Burada; (...) fiili "kolay geldi" anlamına gelen; (...) fiili anlamında kullanılmıştır.

er-Rabı b. Huseyn de Yüce Allah'ın; "Ve bu O'na göre daha kolaydır" buyruğu hakkında şöyle demiştir: Esasen hiçbir şey Allah için zor ve güç değildir. İkrime dedi ki: Kafirler Yüce Allah'ın ölüleri tekrar dirilteceğinden hayrete düştüler. Bunun üzerine bu ayet-i kerime nazil oldu.

 

"Göklerde ve yerde en yüksek sıfat(lar) yalnız O'nundur." Yani aziz ve celil olan Allah ne dilerse, olur. el-Halil dedi ki; Ayet-i kerımedeki "mesel" sıfat anlamındadır. Yani "göklerde ve yerde" en yüksek sıfatlar yalnızca O'nundur. (Bu buyruk) Yüce Allah'ın: "Takva sahiplerine vaadolunan cennetin misali şudur" (er-Rad, 35) buyruğuna benzemektedir.

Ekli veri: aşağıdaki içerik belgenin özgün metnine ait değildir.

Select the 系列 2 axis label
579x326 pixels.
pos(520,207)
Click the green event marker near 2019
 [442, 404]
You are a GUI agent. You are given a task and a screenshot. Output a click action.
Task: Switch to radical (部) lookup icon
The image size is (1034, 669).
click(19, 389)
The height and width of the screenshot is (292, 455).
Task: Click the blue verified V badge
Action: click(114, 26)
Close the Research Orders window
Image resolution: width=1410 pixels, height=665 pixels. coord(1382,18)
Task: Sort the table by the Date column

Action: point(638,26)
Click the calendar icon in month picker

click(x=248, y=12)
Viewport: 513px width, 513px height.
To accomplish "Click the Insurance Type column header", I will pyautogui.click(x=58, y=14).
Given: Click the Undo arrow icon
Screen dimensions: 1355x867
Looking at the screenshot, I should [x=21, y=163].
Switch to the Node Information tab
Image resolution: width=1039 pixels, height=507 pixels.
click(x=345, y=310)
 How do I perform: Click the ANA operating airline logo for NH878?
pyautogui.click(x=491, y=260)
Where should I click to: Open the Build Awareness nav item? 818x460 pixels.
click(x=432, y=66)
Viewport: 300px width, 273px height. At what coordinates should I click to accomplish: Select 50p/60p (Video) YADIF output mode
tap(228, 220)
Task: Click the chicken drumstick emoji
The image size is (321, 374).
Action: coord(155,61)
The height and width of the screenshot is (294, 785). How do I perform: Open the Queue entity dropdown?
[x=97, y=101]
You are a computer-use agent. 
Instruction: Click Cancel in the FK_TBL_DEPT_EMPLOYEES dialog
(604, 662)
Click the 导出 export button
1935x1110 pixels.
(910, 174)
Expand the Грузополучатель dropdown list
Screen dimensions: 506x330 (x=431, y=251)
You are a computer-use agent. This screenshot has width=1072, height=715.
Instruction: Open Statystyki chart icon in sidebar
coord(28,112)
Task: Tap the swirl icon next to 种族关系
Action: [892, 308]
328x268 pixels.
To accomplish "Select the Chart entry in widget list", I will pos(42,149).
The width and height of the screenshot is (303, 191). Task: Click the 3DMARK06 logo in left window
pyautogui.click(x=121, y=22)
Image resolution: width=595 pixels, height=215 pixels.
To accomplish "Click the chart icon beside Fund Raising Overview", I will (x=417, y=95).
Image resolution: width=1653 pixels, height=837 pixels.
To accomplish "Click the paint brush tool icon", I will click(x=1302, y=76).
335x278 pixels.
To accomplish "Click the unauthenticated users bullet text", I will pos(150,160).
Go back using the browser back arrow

Onun sıfatı, nitelikleri şöyledir, demektir. Buna dair açıklamalar da daha önceden (sözü geçen ayet-i kerımenin tefsirinde) geçmiş bulunmaktadır.

 

Mücahid'den gelen rivayete göre "en yüksek sıfat (mesel)": La İlahe illallah demektir. Bunun da manası şudur; En yüksek vasıf olan vahdaniyyet ile nitelendirilme vasfı yalnız O'nundur. Katade de böyle demiştir: En yüksek vasıf Allah'tan başka hiçbir ilah olmadığına tanıklık etmektir. Bunu da Yüce Allah'ın izniyle hemen biraz sonra açıklayacağımız; "Size kendi nefislerinizden bir misal getirdi" buyruğu desteklemektedir.

 

ez-Zeccac da şöyle demektedir: "Göklerde ve yerde en yüksek sıfat(lar)" buyruğundan kasıt, Yüce Allah'ın: "Ve bu O'na göre daha kolaydır" buyruğudur. O, zor ve kolay gelen hususlara dair size bunu misal vermiştir, demektir. Bu sözleriyle bu buyruğa dair ilk açıklama şeklini kastetmektedir. İbn Abbas da dedi ki: O'nun benzeri hiçbir şey yoktur, demektir.

 

"O, Aziz'dir, Hakim'dir" buyruğuna dair açıklamalar da daha önceden (elBakara, 129. ayetin tefsirinde) geçmiş bulunmaktadır.